Plato’s thinking had a marked ascetic strain. In his The Republic, he went so far as to banish some types of artists from his ideal society because he thought their work encouraged immorality or portrayed base characters, and that certain musical compositions caused laziness or incited people to immoderate actions.
Aristotle also spoke of art as imitation, but not in the Platonic sense. One could imitate “things as they ought to be”, he wrote, and “art partly completes what nature cannot bring to a finish”. The artist separates the form from the matter of some objects of experience, such as the human body or a tree, and imposes that form on another matter, such as canvas or marble. Thus, imitation is not just copying an original model, nor is it devising a symbol for the original; rather, it is a particular representation of an aspect of things, and each work is an imitation of the universal whole.

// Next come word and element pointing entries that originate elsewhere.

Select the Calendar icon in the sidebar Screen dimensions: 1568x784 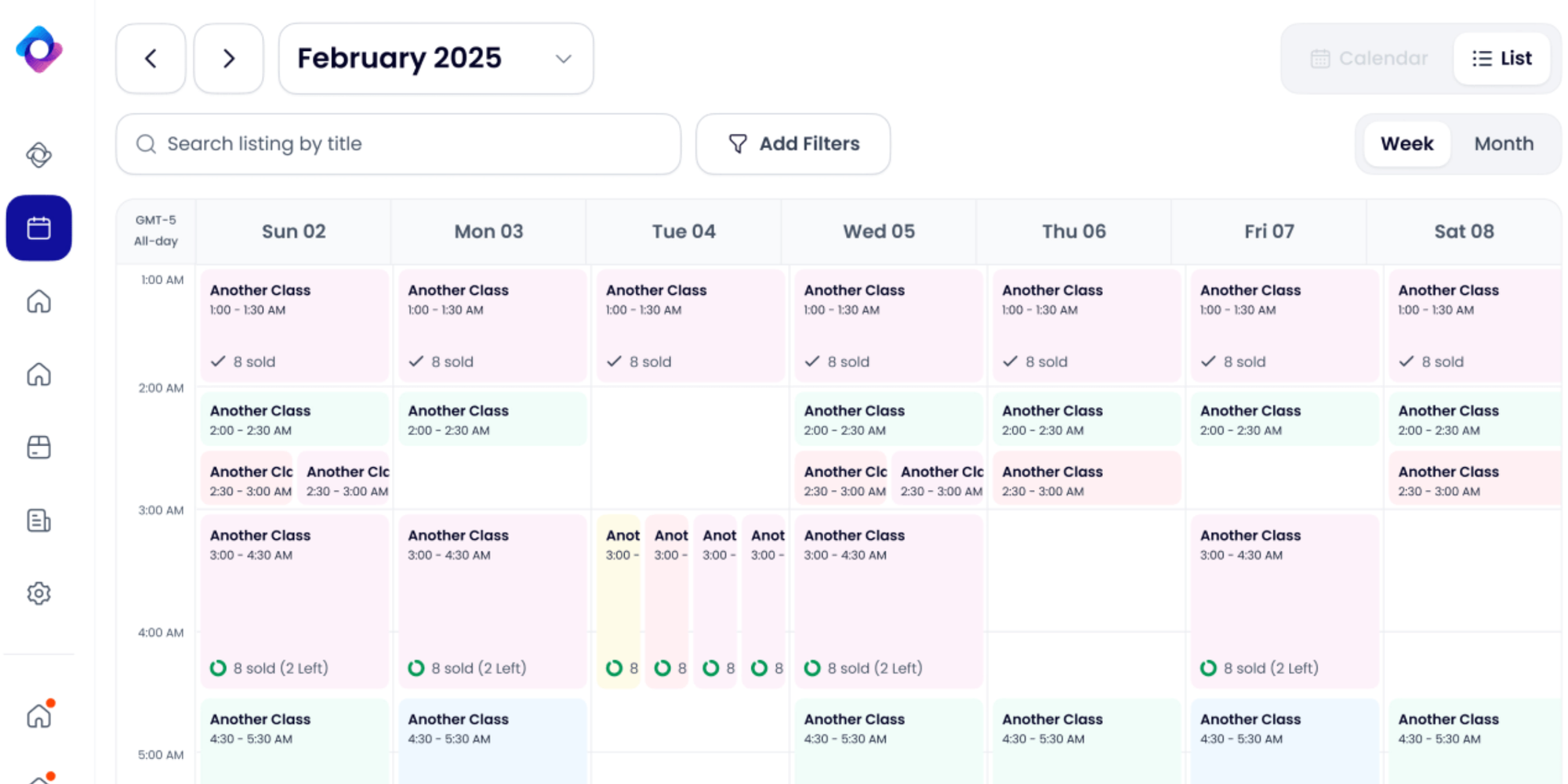(x=38, y=227)
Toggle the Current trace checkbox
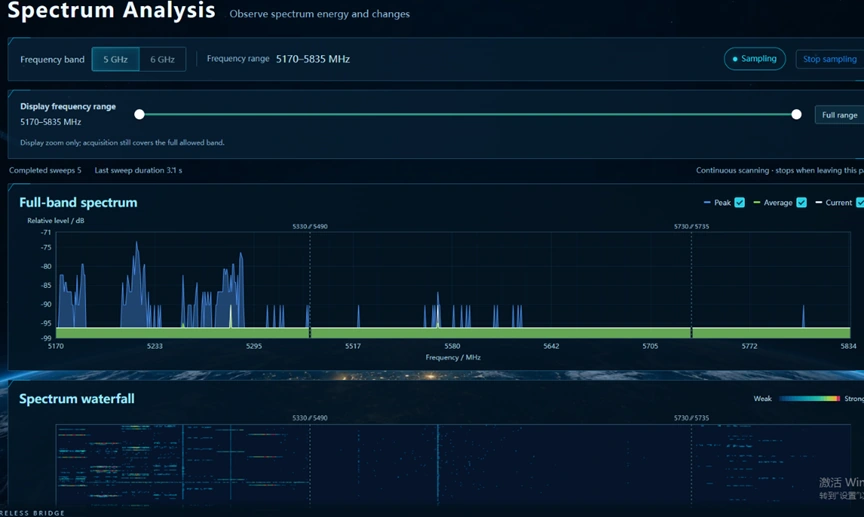Viewport: 864px width, 517px height. tap(860, 202)
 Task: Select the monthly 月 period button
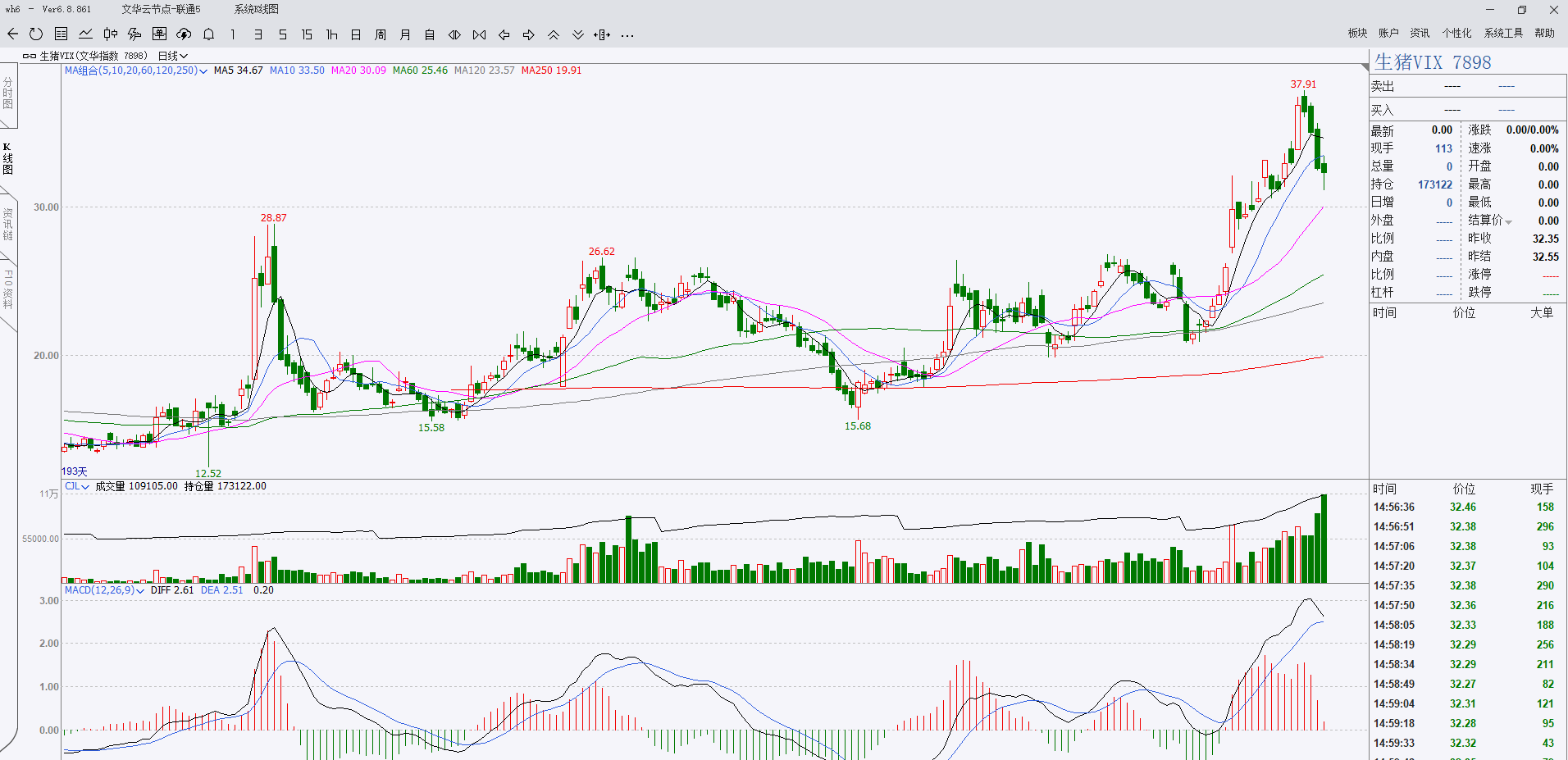coord(405,34)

Aesthetics was inseparable from morality and politics for both Aristotle and Plato. The former wrote about music in his Politics, maintaining that art affects human character, and hence the social order. Because Aristotle held that happiness is the aim of life, he believed that the major function of art is to provide human satisfaction. In the Poetics, his great work on the principles of drama, Aristotle argued that tragedy stimulates the emotions of pity and fear, which he considered ordinarily morbid and unhealthy, to such an extent that by the end of the play the spectator is purged of them. This catharsis makes the audience psychologically healthier and thus more capable of happiness. Neo-Classical drama since the 17th century has been greatly influenced by Aristotle’s Poetics. The works of the French dramatists Jean-Baptiste Racine, Pierre Corneille, and Molière, in particular, advocate its doctrine of the three unities: time, place, and action. This concept dominated literary theories up to the 19th century.